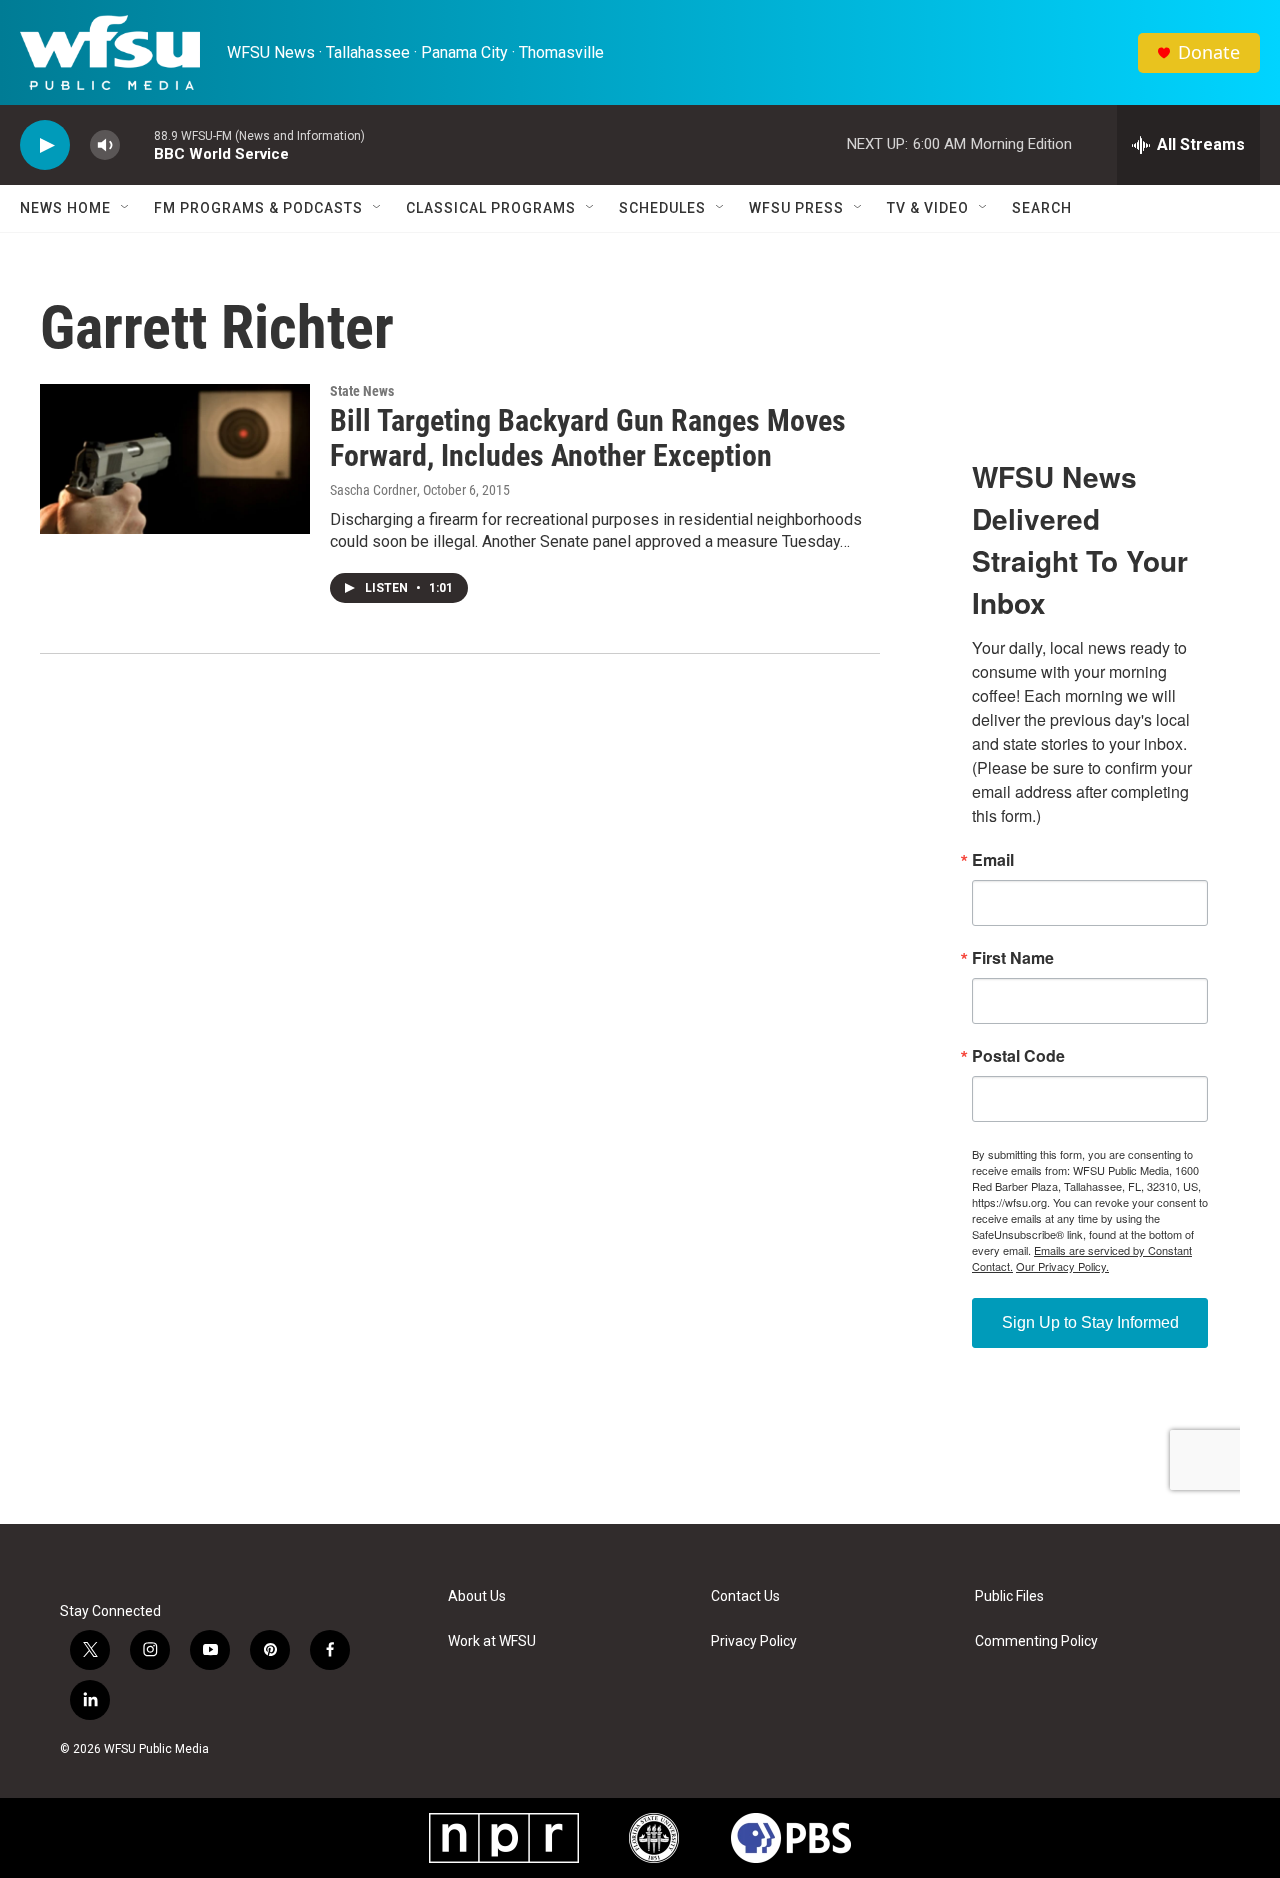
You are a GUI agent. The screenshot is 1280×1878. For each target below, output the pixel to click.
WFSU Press (796, 208)
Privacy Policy (754, 1641)
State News (362, 391)
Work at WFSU (492, 1641)
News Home (65, 208)
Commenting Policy (1036, 1641)
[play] (45, 145)
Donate (1209, 52)
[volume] (105, 145)
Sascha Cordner (373, 490)
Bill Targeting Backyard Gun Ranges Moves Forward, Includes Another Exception (588, 438)
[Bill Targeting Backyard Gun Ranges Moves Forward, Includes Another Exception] (175, 459)
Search (1042, 208)
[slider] (137, 144)
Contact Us (745, 1596)
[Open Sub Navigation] (126, 208)
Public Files (1009, 1596)
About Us (477, 1596)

What is being asked >>
Set out, exactly as written, the lines from the line with "Privacy Policy (754, 1641)" to the last line of the records, inclusive, and only those lines.

Answer for the task >>
Privacy Policy (754, 1641)
State News (362, 391)
Work at WFSU (492, 1641)
News Home (65, 208)
Commenting Policy (1036, 1641)
[play] (45, 145)
Donate (1209, 52)
[volume] (105, 145)
Sascha Cordner (373, 490)
Bill Targeting Backyard Gun Ranges Moves Forward, Includes Another Exception (588, 438)
[Bill Targeting Backyard Gun Ranges Moves Forward, Includes Another Exception] (175, 459)
Search (1042, 208)
[slider] (137, 144)
Contact Us (745, 1596)
[Open Sub Navigation] (126, 208)
Public Files (1009, 1596)
About Us (477, 1596)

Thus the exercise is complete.